Beneath this task are records; count the lines among them that contain the word "will" and answer with the number only.
----- Records for this task
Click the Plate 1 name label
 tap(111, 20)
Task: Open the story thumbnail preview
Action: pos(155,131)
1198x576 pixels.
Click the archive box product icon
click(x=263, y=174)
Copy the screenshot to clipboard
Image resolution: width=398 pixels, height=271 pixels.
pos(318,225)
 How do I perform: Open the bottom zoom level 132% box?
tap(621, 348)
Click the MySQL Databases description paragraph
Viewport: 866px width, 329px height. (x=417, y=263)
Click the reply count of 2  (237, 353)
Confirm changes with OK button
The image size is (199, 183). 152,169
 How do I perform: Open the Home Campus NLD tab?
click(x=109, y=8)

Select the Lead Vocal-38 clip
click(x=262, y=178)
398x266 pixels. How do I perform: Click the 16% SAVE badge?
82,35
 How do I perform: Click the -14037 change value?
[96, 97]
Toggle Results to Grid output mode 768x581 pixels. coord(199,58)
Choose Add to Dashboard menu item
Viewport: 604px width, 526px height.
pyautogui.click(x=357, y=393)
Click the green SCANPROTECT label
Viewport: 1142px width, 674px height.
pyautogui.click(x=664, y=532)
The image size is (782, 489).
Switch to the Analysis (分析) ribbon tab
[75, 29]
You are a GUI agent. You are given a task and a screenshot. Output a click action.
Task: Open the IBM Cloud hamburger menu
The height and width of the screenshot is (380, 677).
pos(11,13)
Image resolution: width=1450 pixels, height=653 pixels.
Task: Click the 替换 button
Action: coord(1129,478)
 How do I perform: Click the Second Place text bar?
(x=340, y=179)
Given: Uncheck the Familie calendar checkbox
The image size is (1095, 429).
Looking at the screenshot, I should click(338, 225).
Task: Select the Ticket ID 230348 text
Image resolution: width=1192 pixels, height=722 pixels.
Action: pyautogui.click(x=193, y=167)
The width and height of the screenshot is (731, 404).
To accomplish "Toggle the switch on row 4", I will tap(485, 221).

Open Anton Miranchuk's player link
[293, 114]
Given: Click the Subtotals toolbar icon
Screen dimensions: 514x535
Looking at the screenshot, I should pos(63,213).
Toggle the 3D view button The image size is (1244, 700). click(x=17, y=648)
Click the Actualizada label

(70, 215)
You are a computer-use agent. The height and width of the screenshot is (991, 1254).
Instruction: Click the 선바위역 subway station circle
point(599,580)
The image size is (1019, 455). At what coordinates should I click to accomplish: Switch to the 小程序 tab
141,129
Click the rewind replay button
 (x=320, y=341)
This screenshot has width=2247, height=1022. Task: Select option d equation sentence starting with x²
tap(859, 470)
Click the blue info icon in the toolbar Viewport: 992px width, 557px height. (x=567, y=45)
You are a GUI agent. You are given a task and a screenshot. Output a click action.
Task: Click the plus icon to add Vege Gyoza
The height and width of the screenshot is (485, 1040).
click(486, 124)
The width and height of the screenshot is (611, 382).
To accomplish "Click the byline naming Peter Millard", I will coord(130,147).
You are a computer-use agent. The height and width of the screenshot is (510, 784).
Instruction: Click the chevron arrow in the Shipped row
----------
[Written answer]:
2